Yeah, that's re-launching the brand image with the new packaging and a new campaign, yes.
Got it. Thanks very much.
Our next will come from the Natasha Zagvozdina with Renaissance Capital.
Natasha Zagvozdina - Renaissance Capital
I have a couple of questions to actually make sure that I got the information right. Bill, you said the size of your trade marketing budget in Russia was something that I missed. Could you give us this number again? And can you be more specific as to what exactly you will be trying to achieve with Parliament and what are the marketing budget concerns the Russian Alcohol Group as well.
The trade marketing budget, I mentioned the $100 million, includes Parliament and Russian Alcohol Group. The split is about 80% Russian Alcohol Group, about 20% Parliament. Again, as you're well aware that only print is allowed in Russia in terms of above the line media.
The rest -- the bulk of the money will be spent in in-store merchandising, POS materials, brand promotions, on the local level as well as the key account level and because most of our competitors are scaling back marketing or even gone out of business, again, we're able to leverage this in the marketplace to go to the large and small, medium sized retailers and drive more visibility, Natasha, behind the brands.
Natasha Zagvozdina - Renaissance Capital
Also, on the guidance given for the operating cash flow, because when you are talking about writing an EPS guidance, I understand that the consolidated including RAG is starting from the second quarter of this year, correct? But when you are talking about $80 million to $100 million in operating cash flow, does that include or exclude RAG consolidation?
Yes, that -- go ahead.
That does includes, that's what we are looking at as a consolidated basis.

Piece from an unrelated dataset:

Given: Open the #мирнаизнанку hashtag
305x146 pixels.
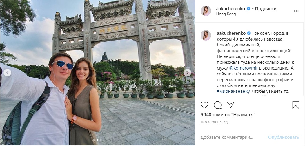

Natasha Zagvozdina - Renaissance Capital
On a consolidated basis?
Let me just add. Yes, pretty much all guidance we're giving on a going forward analysis is on a consolidated basis.
Mr. Archibold, there appears to be no further questions at this time. I'd like to turn the conference back over to you for any additional or closing remarks.
Thank you. We would like to thank everyone for joining us today and we look forward to speaking to you again next quarter. Thank you.
This does conclude today's conference. We thank you for your participation. You may now disconnect.